The festival's closing film will also be heavy with star power as Al Pacino, Channing Tatum and Katie Holmes star in the cop drama The Son of No One.
They will all be hoping that their movies can match the success of one of last year's entries, The Kids are All Right, which has earned over 21 million dollars at the US box office as well as a handful of critical awards, and is tipped to be a strong Oscar nominee.
But predicting post Sundance success is notoriously difficult. Last year's acclaimed films included the dramas Blue Valentine and Winter's Bone, which have since enjoyed critical and commercial success. But the film most widely tapped to succeed, Buried, starring Ryan Reynolds, barely made back half the 3 million dollars it sold for at Sundance 2010.

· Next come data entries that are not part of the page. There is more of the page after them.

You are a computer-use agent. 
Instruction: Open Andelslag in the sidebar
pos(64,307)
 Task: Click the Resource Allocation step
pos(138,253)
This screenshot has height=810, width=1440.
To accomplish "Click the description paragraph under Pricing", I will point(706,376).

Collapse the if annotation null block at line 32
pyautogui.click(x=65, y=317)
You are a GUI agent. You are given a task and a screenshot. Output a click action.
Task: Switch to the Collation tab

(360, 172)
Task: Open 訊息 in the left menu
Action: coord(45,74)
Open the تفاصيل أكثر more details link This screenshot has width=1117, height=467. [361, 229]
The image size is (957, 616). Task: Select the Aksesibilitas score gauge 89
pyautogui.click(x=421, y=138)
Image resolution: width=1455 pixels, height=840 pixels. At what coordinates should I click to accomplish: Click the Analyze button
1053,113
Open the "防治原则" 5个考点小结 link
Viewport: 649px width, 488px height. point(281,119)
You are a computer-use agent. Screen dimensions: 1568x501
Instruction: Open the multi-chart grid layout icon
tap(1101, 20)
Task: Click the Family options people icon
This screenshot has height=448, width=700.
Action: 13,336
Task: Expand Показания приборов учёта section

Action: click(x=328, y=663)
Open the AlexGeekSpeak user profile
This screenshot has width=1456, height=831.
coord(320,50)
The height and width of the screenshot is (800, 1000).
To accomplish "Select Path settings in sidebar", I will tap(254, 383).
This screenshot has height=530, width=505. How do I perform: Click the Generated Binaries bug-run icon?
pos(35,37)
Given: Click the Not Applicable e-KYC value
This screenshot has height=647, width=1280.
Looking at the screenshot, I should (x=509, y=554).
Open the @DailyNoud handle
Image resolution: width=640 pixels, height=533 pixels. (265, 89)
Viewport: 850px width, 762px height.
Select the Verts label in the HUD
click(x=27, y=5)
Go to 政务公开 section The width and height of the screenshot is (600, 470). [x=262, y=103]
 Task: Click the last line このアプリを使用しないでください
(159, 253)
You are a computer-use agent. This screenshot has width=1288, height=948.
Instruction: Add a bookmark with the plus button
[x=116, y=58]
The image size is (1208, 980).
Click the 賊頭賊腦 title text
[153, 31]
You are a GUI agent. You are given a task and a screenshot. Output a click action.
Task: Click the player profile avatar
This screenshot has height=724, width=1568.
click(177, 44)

Yet according to film writer John Horn of the Los Angeles Times, film buyers will not be flashing big cash at this year's festival. That's because attendance dropped 5 per cent overall at the US box office last year, and the market for DVD sales also dried up in the face of competition from internet rental services.
Video on demand does offer a potentially lucrative alternative for film studios, but the revenues aren't there yet.
'VOD will play a major role in the independent film business going forward, but we're just starting to see significant revenue being generated from this new platform,' said Hal Sadoff a sales agent for International Creative Management, the largest Hollywood talent agency.